Given as input a list of old records [ri]1m with corresponding secret keys [aski]1m , attributes for new records, private auxiliary input aux to birth and death predicates of new and old records respectively, and an arbitrary transaction memorandum memo, DPC.Execute produces new records [rj]1n and a transaction tx. The transaction attests that the input records’ death predicates and the output records’ birth predicates are all satisfied. The user subsequently pushes tx to the ledger by invoking L.Push(tx).

On input public parameters pp and a transaction tx, and given oracle access to the ledger L, DPC.Verify outputs a bit b, denoting whether the transaction tx is valid relative to the ledger L.

This approach guarantees that private state data doesn’t leave users device, the only thing that is transferred back to the blockchain node is the proof that computations were a) performed b) completed without errors.

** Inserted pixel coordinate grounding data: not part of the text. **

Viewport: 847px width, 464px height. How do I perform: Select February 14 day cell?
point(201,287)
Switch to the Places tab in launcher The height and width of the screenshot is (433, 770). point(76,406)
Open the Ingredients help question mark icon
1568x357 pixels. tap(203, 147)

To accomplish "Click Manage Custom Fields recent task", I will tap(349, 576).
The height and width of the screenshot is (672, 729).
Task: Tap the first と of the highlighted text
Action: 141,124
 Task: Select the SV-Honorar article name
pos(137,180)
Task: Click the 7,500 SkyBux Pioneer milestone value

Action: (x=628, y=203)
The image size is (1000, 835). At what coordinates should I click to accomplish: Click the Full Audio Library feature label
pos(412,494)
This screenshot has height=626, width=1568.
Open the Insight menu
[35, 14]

From the system security point of view, it breaks what BLP model defines (because proof is essentially a result of computation on Private confidentiality level, which should not be written to or accessible to a code (a subject) on a lower level of confidentiality). But, as far as this proof doesn’t explicitly contain any information stored in private state, this is considered acceptable from the security point of view.

Conclusion

The challenges of transparency, pseudo-anonymity, and regulatory compliance in today’s blockchain systems demand a fresh approach to privacy. We address these issues by combining a wallet-managed internal ledger that securely holds private state data with an R-Bridge that connects internal proofs to external chains. This architecture ensures that sensitive computations are performed locally and that only non-sensitive, verifiable proofs are shared on public ledgers. By leveraging modern zero-knowledge cryptography and a robust access control model inspired by the BLP framework, we can achieve a level of privacy that is essential for next-generation decentralized finance (DeFi).

As blockchain ecosystems continue to evolve, the offered integrated solution provides a critical enabler for secure, compliant, and user-friendly cross-chain interactions - paving the way for a future where privacy is a fundamental right rather than an afterthought.